DOCC 2003

Depression on College Campuses Conference 2003

Best Practices and Innovative Strategies

America’s awareness of depression issues has increased in recent years, in large part due to growing openness, changes in public policy, and visible leadership. However, depression in the young is still an under-recognized problem. We now know that depression appears first in the adolescent years, which coincides with the arrivals and tenures of individuals at college. In addition, recent national events confirm that depression among college students is a major neglected public health problem (at worst, it is a key factor contributing to suicide.) Therefore, if we are to make a difference in addressing depression in our communities, we must emphasize early detection and intervention. Only this approach will prevent the progression, chronicity, recurrence, and burden of depression.

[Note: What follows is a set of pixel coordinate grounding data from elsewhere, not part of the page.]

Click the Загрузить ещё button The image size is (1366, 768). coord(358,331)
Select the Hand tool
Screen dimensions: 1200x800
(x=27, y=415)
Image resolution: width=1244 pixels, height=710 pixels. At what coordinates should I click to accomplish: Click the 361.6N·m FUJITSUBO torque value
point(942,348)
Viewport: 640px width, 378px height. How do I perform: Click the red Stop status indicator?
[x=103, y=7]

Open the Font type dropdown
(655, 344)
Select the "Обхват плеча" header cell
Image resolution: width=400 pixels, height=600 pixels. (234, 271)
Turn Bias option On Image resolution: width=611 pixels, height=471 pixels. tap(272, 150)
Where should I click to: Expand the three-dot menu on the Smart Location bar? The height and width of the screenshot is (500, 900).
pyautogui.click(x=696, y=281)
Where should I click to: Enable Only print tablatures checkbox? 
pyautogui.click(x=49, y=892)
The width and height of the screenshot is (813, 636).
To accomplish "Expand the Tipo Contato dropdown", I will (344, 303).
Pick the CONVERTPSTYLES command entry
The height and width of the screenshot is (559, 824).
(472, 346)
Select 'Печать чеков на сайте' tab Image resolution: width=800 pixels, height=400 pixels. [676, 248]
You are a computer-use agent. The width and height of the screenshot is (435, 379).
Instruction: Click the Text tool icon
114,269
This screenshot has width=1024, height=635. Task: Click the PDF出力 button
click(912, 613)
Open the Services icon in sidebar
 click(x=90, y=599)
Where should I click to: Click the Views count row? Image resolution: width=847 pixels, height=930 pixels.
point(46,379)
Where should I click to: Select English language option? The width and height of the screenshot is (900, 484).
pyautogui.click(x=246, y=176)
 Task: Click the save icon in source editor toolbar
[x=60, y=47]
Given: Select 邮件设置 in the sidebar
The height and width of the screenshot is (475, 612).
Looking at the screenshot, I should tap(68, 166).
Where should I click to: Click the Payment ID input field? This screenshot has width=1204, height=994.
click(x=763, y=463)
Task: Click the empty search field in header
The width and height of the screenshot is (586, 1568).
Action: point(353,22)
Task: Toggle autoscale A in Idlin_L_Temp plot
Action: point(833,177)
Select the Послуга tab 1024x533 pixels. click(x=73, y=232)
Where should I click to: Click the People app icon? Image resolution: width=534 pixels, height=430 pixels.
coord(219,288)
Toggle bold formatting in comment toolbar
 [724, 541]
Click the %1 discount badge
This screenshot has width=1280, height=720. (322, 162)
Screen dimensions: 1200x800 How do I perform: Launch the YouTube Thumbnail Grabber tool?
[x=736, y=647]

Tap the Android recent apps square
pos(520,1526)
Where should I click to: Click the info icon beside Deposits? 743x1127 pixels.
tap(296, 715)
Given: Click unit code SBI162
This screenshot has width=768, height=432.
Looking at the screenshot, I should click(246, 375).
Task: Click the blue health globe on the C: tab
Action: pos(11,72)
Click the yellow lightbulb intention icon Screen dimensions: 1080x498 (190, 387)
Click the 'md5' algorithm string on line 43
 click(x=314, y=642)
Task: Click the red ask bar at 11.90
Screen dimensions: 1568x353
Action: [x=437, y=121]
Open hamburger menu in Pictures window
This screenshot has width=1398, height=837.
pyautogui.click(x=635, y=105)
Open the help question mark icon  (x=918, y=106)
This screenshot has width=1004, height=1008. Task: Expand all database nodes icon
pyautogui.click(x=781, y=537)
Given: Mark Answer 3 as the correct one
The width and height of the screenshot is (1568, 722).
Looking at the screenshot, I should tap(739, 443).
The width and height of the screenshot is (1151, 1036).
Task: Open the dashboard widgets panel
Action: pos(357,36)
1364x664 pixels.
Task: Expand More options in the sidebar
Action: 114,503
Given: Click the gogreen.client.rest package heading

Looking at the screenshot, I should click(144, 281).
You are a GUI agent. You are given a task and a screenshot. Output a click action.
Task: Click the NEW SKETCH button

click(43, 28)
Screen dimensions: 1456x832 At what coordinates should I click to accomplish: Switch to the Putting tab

To capitalize on the increased level of awareness and interest, The University of Michigan Depression Center and The Rackham School of Graduate Studies have co-sponsored a national conference entitled “Depression on College Campuses” which took place March 6 - 7, 2003 in Ann Arbor. The conference calls attention to and works to destigmatize the issue of depression on the college campus. Keynote speakers, scientific presenters, workshops, discussions groups, and video films review the scope and consequences of the problem, discuss optimal strategies for responding, identify barriers to implementation of those strategies, and seek to formulate public policy interventions to overcome these barriers, and catalyze a coordinated, comprehensive approach. 

Since the problem will only be solved if health professionals, university leaders, resident advisors and other students, preventive education specialists, third-party payers, journalists, and parents are involved, all have participated in and contributed to the conference. In addition, since widespread education and public policy changes are key strategies to improving the problem of depression, the role of the media and of the key advocacy organizations is emphasized. These groups are not separate; we need to learn from one another.

The Conference offered diverse topics for workshops and keynotes, addressing the issue from several different points of view with a focus on the practical.